The length of the Yarkon River is about 28 km and it carries water originating from the hills of Judea and Samaria and from Tel Afek to the Mediterranean. It ends on the coast in North Tel Aviv.
In 1955 the authorities began to pump drinking water from the Yarkon to the National Water Carrier, and the river lost from its volume. In addition, due to increased local usage, the quantity of spring water flowing into the river kept declining. The decrease in the amount of water impacted the self-purification capacity of the Yarkon. During the 60’s and 70’s a construction boom began along some parts of the River which flows not only in Tel Aviv but through Ramat Gan, Petach Tikva, Rosh Haayin, etc. Construction companies began pumping industrial and domestic waste into the river, causing serious pollution of the water. During the 70’s treatment plants were set up for waste water treatment, but the water was of such poor quality that the deterioration process continued.

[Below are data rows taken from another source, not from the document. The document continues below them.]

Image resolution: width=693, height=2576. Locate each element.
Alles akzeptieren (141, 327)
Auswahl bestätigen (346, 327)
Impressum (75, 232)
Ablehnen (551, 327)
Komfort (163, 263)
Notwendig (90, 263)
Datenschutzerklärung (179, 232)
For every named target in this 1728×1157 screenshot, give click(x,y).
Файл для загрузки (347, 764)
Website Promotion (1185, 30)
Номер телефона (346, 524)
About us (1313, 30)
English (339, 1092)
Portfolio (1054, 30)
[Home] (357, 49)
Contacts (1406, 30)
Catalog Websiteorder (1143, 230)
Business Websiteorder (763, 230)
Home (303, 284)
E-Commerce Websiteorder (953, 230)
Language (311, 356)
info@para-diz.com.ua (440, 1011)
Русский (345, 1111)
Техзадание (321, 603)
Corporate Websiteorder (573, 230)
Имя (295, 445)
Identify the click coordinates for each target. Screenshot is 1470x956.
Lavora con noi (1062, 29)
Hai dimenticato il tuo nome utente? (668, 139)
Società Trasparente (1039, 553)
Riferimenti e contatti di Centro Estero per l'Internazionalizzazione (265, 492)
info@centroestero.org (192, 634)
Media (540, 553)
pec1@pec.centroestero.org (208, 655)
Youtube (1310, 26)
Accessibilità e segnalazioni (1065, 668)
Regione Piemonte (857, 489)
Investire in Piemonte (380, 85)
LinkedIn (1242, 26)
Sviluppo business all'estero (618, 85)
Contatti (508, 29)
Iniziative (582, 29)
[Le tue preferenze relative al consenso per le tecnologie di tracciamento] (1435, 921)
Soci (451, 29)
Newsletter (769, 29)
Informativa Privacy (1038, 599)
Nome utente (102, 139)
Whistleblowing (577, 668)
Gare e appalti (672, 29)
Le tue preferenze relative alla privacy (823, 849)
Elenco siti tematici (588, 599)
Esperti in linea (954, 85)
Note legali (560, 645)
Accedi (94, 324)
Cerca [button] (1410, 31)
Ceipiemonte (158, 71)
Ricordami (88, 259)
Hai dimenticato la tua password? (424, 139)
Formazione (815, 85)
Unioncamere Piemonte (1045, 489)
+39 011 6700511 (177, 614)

The Yarkon is mentioned in the Book of Joshua as the border between the tribes of Dan’s and Manasseh, and the site of many battles waged between Israel and the Philistines. Some believe that the cedar trees brought from Lebanon for the construction of the First Temple during the days of King Solomon arrived by to the Mediterranean coast, from where they were transported all along the Yarkon and from there to Jerusalem.